* WRITTEN EXERCISE
State how many lines in the rows below contain the string "toolbar", matching case exactly. Reply with the number alone.

::::::

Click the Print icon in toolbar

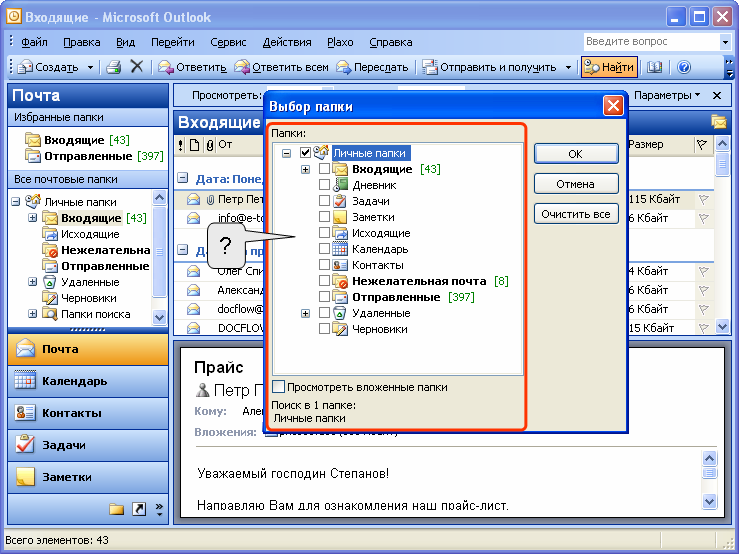(x=114, y=67)
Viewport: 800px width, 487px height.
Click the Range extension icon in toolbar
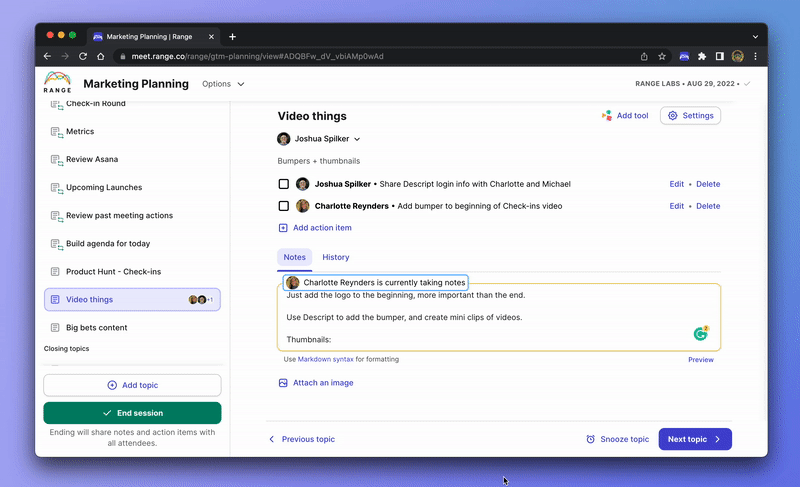684,57
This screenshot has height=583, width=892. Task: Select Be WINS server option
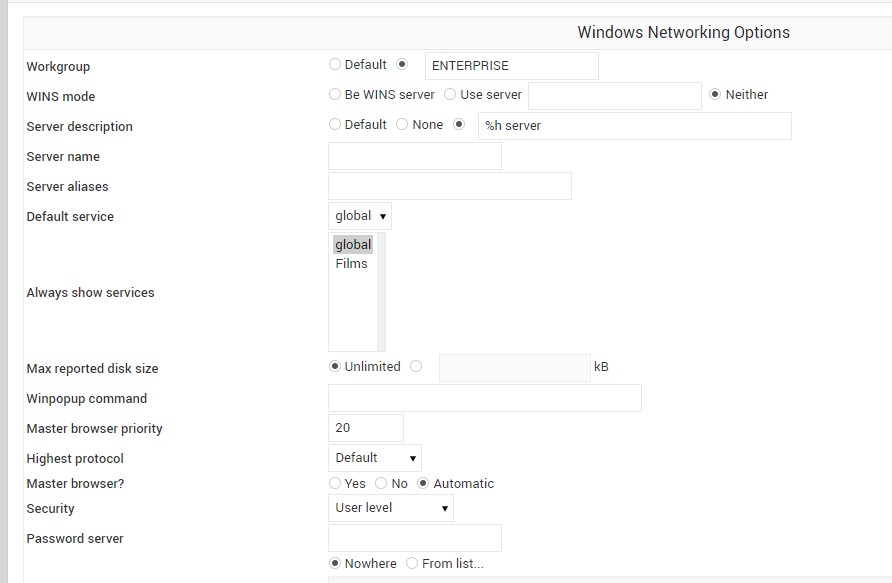[x=335, y=95]
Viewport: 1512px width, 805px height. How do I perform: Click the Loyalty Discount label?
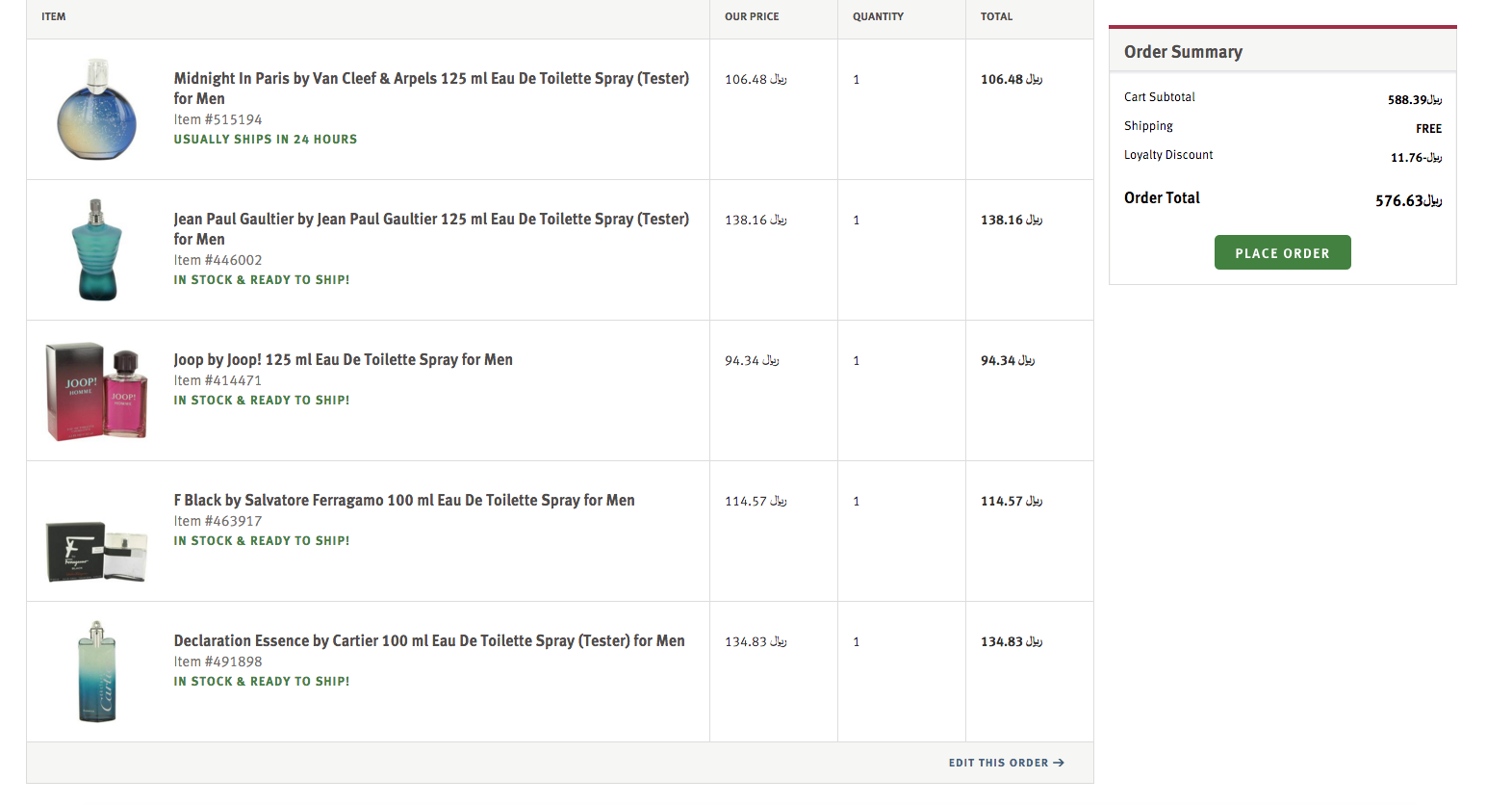pyautogui.click(x=1168, y=155)
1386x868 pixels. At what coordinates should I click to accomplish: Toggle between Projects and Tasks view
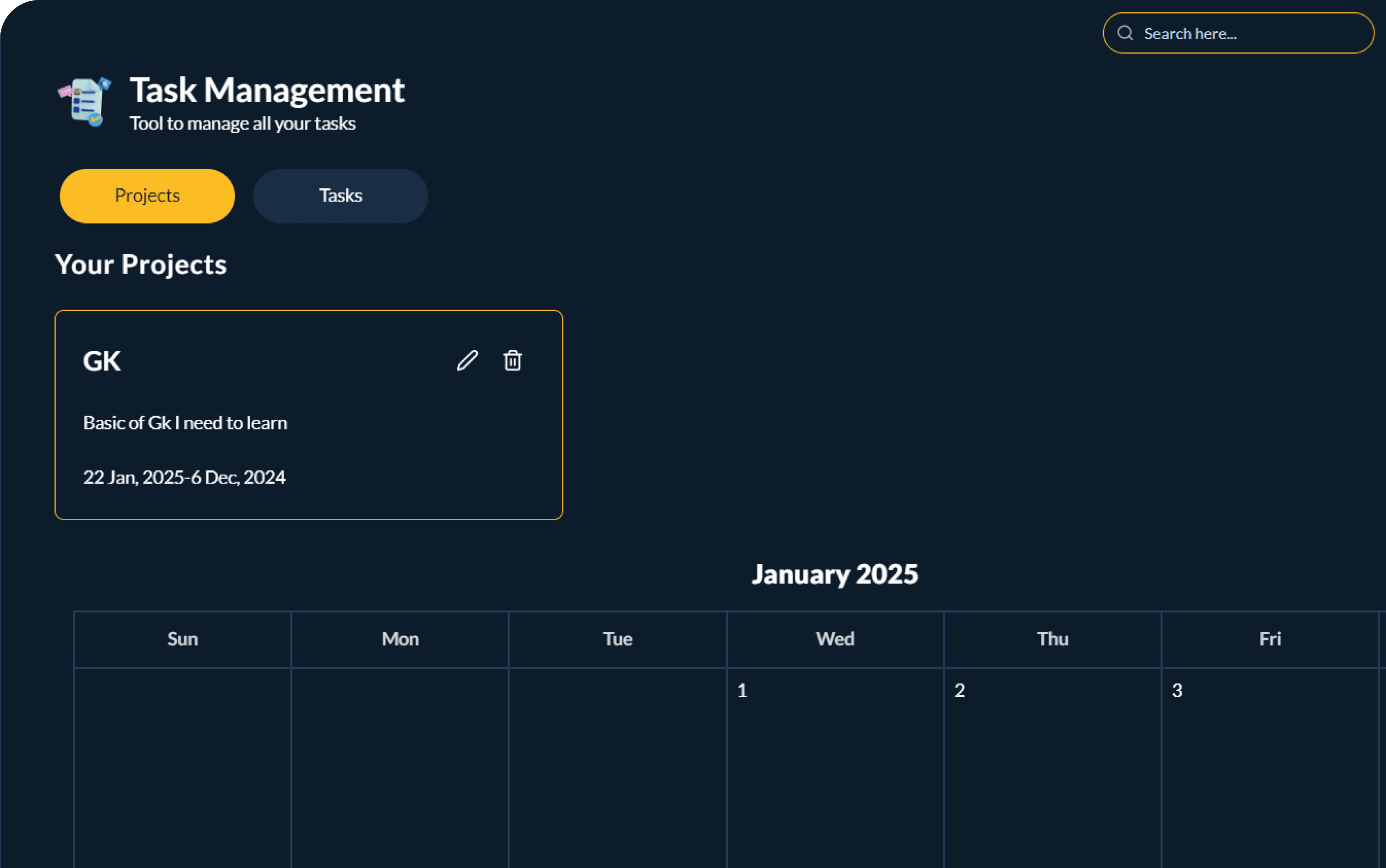(x=339, y=195)
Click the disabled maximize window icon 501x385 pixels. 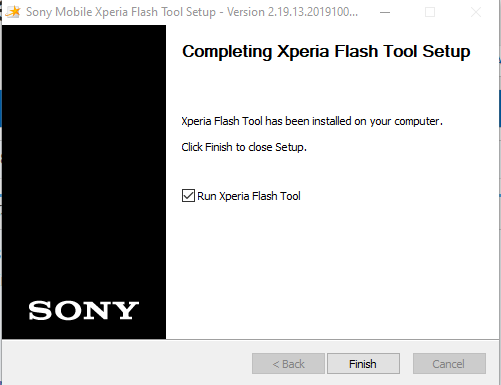coord(430,12)
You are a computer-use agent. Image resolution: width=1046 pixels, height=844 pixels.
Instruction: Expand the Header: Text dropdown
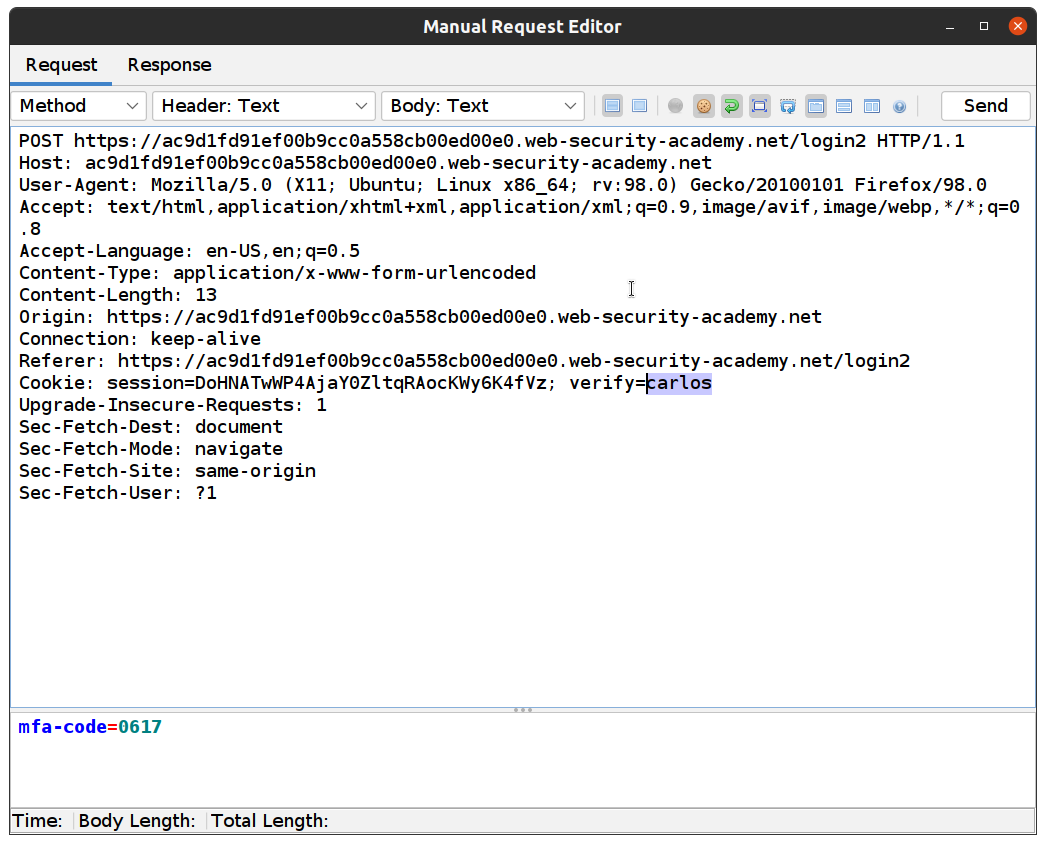264,106
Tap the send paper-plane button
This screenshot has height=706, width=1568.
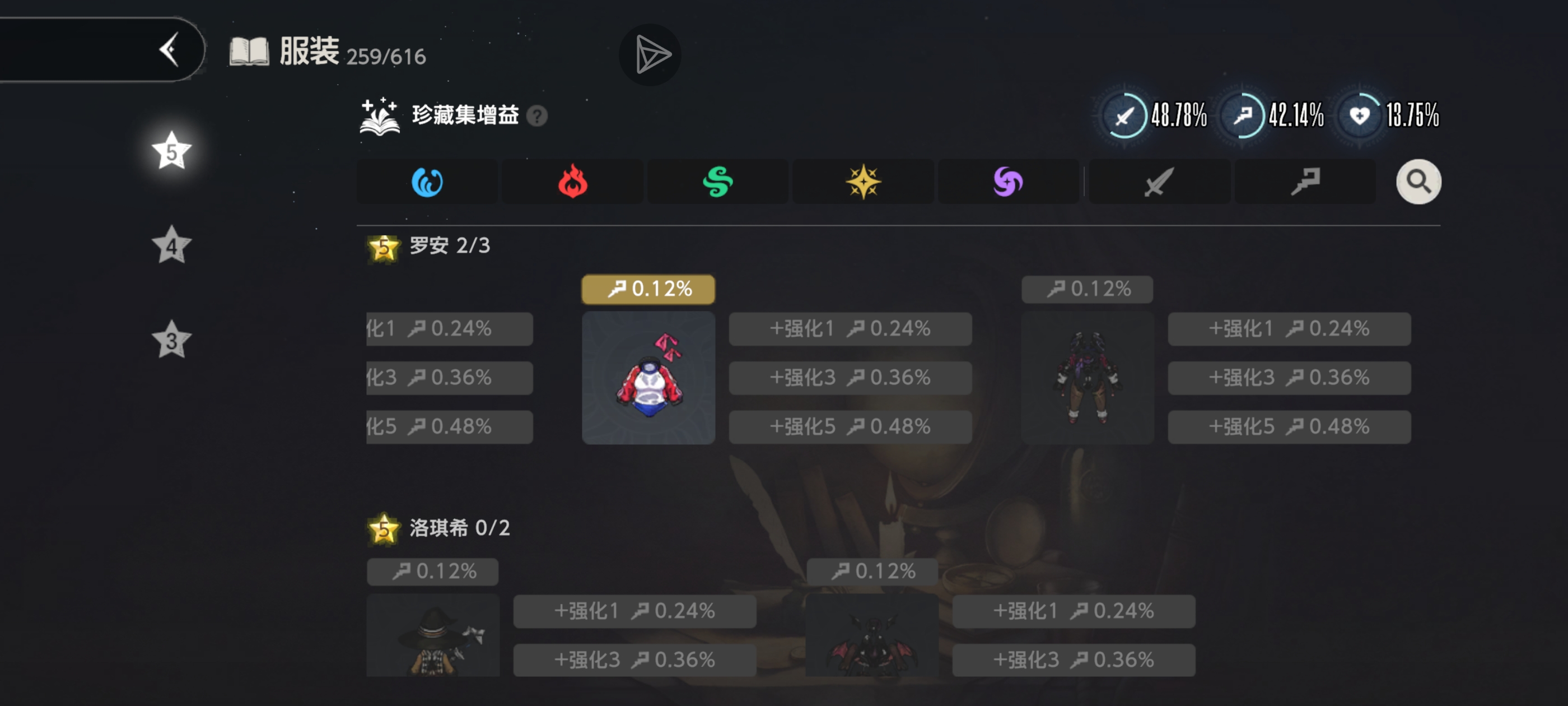(651, 55)

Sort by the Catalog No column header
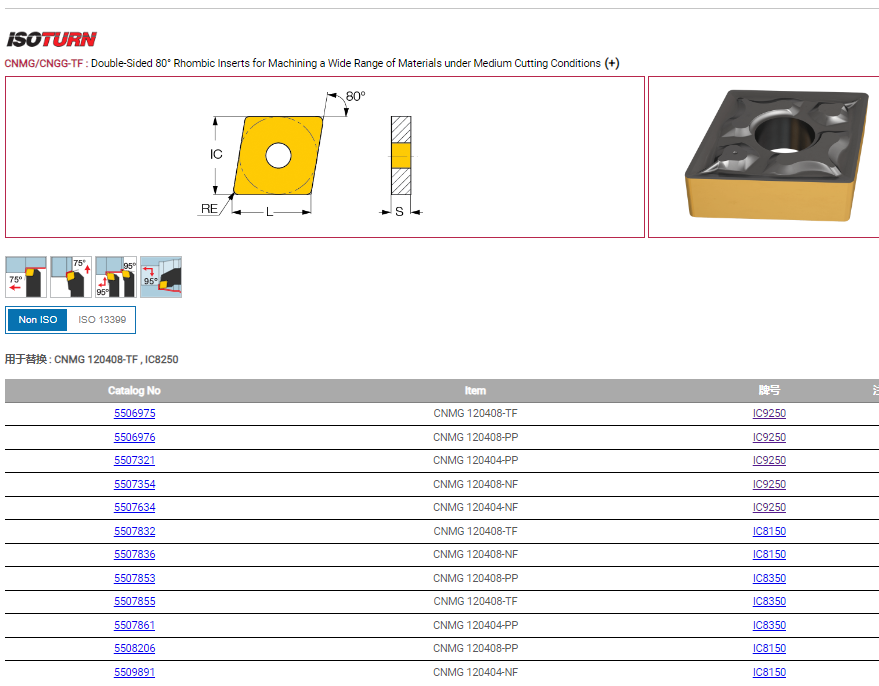click(x=134, y=391)
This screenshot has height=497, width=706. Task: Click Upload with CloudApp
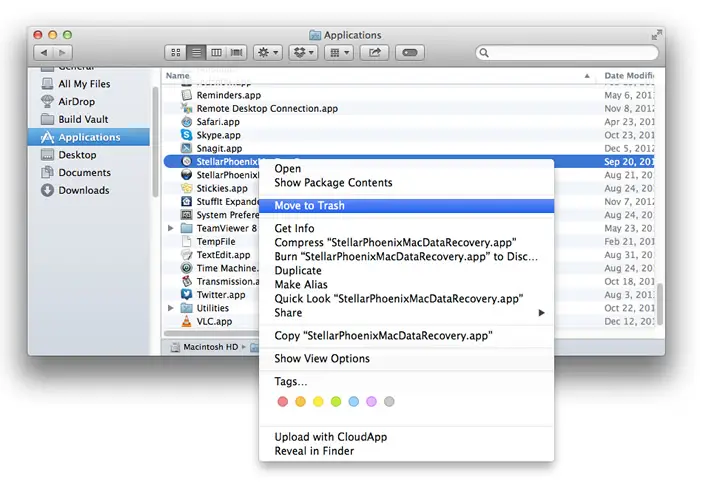point(330,437)
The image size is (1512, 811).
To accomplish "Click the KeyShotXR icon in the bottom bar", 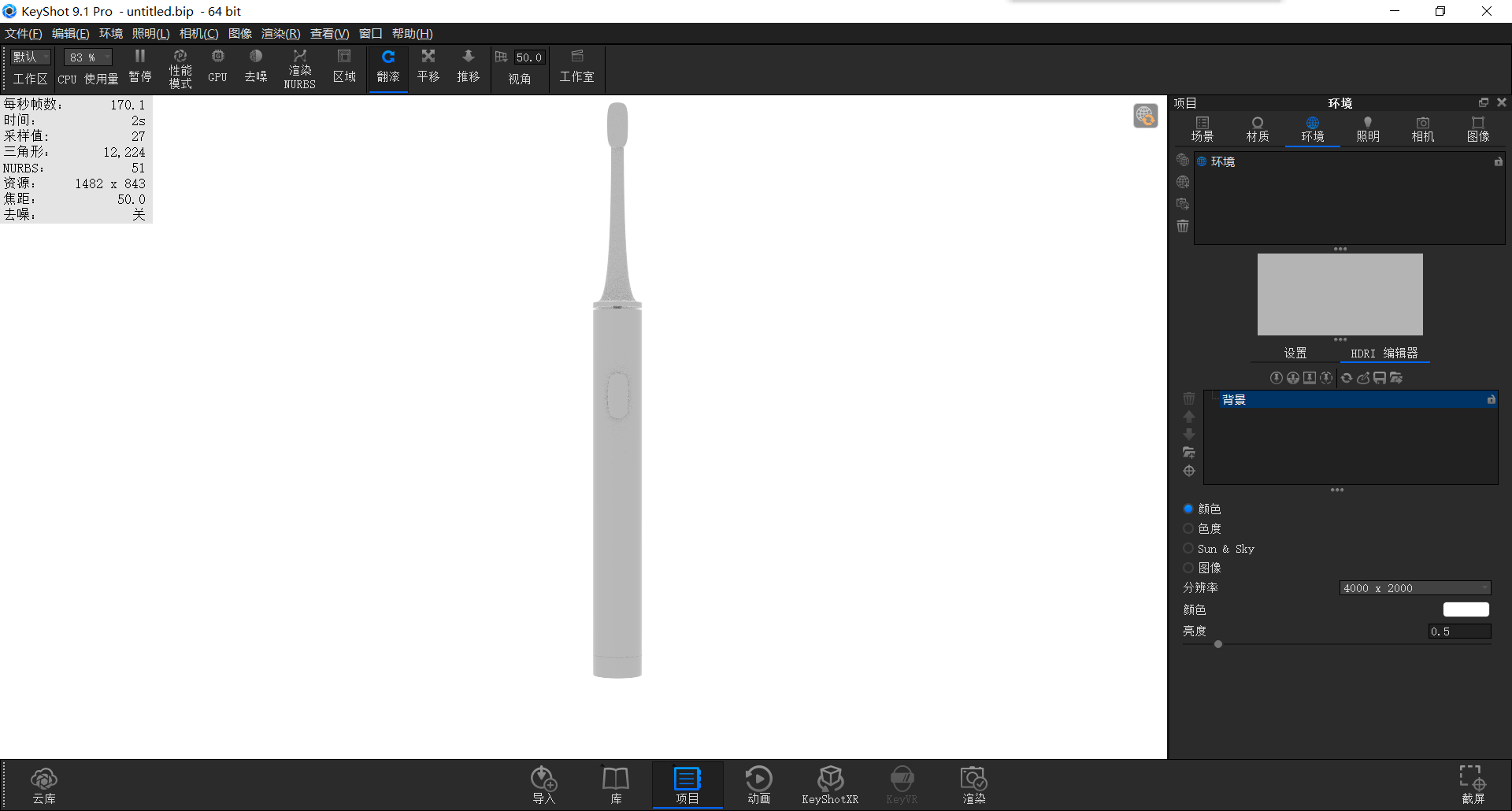I will point(830,783).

::::::

* FINISHED EXERCISE
2